Получать устойчивые результаты при проведении физиологических экспериментов с использованием вивисекции невероятно трудно, хотя бы из-за неконтролируемого и всегда разного состояния подопытных животных. Даже в когорте ведущих экспериментаторов мнения сильно разнились. А. В. Фолькман разработал экспериментальный метод, впоследствии широко применявшийся, который включал перерезание одного из двух корешков спинального (спинномозгового) нерва для изучения утраты функции (Volkmann, 1844)[138]. Он установил, что перерезание заднего нервного корешка, вопреки ожиданиям, не влияет на мышечный контроль в соответствующей части тела. Объяснений могло быть два: либо мышечное чувство имеет центральную природу, либо сенсорные нервы мышцы аномальным образом заходят в передние спинальные корешки (содержащие моторные нервы). Однако другие исследователи пришли к иным результатам. В частности, Клод Бернар выступил с прямым опровержением результатов Фолькмана, сообщив, что, по его собственным данным, усечение заднего спинального корешка, напротив, влияет на мышечный контроль (Bernard, 1858, t. 1, p. 250)[139]. Как будет показано ниже, новый уровень экспериментальной достоверности был достигнут благодаря вкладу Шеррингтона, который в 1890-е годы впервые предложил стандартизировать тесты по материалу исследования тому или иному подопытному животному (кролику, кошке), что позволило выработать единое мнение относительно полученных результатов.
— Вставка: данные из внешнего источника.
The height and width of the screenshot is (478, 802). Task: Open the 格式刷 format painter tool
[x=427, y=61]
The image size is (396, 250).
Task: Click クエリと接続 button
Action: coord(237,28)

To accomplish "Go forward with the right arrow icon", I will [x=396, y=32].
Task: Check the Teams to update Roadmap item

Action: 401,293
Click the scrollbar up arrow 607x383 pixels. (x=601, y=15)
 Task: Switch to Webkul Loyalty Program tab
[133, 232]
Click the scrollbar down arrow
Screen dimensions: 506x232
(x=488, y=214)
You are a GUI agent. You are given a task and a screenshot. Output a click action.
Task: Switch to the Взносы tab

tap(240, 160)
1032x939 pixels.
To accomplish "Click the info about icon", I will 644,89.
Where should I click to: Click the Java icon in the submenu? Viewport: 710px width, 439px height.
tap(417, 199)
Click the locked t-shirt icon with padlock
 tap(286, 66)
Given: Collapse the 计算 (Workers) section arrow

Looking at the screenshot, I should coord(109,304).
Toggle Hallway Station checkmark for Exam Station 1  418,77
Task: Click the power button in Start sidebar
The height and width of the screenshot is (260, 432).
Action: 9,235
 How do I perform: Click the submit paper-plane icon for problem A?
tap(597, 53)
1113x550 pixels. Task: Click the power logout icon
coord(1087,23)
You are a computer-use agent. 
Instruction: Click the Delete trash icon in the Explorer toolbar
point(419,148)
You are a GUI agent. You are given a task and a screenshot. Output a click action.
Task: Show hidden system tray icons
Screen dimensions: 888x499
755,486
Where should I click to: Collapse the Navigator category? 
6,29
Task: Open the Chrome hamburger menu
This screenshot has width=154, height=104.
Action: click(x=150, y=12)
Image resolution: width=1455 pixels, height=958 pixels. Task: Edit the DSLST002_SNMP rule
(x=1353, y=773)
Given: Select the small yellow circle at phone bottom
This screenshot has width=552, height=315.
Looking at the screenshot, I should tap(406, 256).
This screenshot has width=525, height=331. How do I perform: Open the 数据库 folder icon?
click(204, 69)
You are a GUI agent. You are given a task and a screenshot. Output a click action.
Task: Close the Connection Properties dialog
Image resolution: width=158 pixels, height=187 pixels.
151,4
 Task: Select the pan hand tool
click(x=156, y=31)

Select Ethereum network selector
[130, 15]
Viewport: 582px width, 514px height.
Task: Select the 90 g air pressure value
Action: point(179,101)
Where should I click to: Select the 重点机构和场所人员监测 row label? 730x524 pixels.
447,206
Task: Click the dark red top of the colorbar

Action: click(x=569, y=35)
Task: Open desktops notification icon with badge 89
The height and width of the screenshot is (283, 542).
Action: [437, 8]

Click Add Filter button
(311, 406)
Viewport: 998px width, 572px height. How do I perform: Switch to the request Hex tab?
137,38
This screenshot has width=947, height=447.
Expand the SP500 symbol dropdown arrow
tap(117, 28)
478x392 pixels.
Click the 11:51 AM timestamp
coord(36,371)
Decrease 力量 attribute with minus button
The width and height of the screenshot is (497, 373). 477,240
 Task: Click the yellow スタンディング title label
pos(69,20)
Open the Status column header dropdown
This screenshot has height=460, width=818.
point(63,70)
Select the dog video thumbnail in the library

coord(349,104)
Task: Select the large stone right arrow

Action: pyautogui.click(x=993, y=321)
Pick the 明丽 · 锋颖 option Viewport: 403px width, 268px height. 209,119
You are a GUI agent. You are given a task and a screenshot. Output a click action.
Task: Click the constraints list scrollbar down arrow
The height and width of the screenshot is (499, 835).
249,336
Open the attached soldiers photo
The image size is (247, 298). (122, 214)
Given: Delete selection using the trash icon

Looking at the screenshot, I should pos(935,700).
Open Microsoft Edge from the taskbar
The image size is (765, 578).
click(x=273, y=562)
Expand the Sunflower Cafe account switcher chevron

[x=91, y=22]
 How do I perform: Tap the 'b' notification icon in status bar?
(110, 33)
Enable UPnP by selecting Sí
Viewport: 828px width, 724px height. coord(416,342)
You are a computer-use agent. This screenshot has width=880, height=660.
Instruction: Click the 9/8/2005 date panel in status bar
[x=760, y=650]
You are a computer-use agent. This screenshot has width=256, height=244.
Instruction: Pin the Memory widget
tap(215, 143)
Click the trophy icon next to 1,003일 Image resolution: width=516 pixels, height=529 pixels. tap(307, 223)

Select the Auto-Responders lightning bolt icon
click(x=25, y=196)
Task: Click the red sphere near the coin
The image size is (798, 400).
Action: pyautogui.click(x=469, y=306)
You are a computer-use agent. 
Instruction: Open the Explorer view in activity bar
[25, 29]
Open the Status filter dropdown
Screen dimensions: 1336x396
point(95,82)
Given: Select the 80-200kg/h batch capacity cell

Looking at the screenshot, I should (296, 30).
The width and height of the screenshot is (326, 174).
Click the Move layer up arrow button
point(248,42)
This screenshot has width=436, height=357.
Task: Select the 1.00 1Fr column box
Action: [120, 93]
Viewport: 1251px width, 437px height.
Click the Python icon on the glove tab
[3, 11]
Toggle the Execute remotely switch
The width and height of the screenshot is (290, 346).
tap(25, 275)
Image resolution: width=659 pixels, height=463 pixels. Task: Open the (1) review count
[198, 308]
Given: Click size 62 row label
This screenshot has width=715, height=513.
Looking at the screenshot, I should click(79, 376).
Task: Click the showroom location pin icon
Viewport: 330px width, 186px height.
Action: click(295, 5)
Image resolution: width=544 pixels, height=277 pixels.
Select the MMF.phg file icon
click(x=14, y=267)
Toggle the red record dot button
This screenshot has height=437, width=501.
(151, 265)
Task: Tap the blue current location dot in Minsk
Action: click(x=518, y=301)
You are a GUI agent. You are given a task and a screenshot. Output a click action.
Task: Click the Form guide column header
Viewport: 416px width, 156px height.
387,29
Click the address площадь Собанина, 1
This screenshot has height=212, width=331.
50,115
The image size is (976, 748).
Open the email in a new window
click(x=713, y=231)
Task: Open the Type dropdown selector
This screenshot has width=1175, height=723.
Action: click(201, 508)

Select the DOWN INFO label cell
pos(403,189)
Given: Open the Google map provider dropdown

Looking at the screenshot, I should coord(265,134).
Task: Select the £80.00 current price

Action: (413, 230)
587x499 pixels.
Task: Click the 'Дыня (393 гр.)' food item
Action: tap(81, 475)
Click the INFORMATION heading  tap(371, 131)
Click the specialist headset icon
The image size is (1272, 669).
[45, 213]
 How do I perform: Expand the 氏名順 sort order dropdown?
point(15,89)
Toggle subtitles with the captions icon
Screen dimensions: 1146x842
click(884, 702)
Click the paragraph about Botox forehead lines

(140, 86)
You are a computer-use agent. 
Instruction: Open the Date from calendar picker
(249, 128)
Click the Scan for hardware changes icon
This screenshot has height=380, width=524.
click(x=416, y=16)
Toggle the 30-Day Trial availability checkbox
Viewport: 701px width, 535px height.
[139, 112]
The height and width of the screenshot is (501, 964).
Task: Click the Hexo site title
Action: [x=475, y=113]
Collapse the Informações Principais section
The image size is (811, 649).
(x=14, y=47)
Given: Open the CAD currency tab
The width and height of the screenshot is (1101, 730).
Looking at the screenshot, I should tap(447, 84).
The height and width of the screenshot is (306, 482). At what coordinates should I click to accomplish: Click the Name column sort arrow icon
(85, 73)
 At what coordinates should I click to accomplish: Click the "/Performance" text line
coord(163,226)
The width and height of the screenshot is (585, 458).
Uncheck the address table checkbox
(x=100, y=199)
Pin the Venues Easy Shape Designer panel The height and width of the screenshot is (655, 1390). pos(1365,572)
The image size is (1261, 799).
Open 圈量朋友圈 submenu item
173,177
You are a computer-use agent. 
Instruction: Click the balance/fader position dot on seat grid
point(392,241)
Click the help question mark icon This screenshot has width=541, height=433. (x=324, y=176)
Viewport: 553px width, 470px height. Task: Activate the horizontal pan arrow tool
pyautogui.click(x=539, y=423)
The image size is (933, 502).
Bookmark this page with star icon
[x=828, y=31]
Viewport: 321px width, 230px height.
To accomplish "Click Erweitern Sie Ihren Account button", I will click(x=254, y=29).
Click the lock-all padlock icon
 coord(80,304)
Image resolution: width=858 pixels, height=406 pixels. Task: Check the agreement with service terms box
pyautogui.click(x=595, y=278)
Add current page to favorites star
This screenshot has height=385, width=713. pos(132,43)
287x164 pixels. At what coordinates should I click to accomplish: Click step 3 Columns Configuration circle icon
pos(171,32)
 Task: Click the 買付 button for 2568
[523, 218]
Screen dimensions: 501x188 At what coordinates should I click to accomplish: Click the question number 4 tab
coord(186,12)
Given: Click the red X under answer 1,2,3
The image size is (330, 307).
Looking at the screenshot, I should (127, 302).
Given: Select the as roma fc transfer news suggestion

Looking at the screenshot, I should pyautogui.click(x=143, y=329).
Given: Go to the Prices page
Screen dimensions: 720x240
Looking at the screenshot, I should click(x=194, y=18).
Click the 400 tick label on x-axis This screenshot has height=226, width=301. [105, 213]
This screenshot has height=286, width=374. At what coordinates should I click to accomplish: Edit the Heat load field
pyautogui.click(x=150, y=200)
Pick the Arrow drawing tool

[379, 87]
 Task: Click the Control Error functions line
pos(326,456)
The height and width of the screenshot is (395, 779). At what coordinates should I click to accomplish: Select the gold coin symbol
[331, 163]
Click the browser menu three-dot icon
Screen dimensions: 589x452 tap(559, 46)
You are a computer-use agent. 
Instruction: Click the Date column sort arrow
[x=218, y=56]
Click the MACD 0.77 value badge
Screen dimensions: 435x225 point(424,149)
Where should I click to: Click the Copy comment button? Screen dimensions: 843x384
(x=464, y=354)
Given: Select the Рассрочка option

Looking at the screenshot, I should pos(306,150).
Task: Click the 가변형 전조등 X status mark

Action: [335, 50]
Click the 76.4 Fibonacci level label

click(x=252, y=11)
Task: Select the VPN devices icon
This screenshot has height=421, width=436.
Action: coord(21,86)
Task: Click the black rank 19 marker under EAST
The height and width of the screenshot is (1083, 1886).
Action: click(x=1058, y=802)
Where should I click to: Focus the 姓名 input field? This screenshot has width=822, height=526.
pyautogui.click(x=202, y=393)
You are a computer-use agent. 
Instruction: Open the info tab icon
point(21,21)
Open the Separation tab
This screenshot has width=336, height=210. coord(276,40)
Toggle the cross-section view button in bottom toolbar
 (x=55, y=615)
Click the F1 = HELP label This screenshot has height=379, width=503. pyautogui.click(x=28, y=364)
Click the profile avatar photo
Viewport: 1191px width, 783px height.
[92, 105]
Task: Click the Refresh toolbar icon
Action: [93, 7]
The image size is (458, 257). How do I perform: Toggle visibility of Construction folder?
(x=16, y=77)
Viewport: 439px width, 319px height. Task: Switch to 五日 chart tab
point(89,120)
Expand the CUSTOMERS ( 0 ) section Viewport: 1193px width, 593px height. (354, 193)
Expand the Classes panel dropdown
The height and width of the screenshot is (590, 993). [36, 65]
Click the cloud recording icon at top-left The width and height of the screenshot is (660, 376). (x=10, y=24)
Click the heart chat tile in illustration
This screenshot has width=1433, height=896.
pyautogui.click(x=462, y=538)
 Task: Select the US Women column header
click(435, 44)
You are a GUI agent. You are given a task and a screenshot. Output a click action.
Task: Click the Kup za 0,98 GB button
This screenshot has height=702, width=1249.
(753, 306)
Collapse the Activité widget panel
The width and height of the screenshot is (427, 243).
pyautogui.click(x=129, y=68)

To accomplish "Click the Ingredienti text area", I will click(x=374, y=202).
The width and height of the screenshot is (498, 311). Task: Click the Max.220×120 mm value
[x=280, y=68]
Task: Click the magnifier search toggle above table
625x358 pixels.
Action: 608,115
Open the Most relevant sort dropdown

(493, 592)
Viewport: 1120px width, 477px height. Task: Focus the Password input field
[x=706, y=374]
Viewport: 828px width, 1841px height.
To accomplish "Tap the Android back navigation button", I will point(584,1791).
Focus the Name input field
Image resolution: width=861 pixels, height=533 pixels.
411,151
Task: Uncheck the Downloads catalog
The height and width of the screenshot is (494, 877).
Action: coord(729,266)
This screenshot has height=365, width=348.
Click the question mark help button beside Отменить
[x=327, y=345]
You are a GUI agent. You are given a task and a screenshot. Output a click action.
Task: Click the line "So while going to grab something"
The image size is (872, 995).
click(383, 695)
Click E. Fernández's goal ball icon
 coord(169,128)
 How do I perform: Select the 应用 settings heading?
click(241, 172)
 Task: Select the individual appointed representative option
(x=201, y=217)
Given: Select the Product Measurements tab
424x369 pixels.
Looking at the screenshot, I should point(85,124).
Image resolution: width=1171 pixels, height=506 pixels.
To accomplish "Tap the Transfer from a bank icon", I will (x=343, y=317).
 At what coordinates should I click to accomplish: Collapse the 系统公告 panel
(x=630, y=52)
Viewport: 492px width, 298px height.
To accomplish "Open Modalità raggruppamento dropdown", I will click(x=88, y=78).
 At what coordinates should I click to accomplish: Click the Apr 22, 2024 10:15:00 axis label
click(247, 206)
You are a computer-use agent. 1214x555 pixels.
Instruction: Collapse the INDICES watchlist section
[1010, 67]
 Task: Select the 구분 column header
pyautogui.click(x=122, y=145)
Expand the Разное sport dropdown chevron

Другой существенный вклад внесли не столько физиологи, сколько клиницисты. Приведу один выразительный пример. Американский хирург Сайлас Вейр Митчелл в годы Гражданской войны столкнулся с беспрецедентным количеством всевозможных увечий и вынес ценный опыт длительных наблюдений за тем, как повреждения нервов влияют на чувство движения. В итоге он пришел к мысли, что феномен «фантомной конечности» (двигательные ощущения в ампутированной конечности) указывает либо на центральное, а не периферическое происхождение чувства мышечного усилия, либо на существование некоего рефлексивного импульса от спинальных ганглиев, возникающего в тот момент, когда воля посредством моторного импульса пытается привести в движение несуществующую конечность.
«В моей практике было несколько случаев, когда ампутация проводилась в столь раннем возрасте, что никаких воспоминаний об утраченной конечности у человека остаться не могло, и тем не менее 20 лет спустя волевое усилие, направленное на отсутствующую кисть руки, вызывало у пациента иллюзию движения, причем столь же управляемого и столь же ясно ощущаемого, как если бы он двигал другой своей рукой» (Mitchell, 1872, p. 358)[140].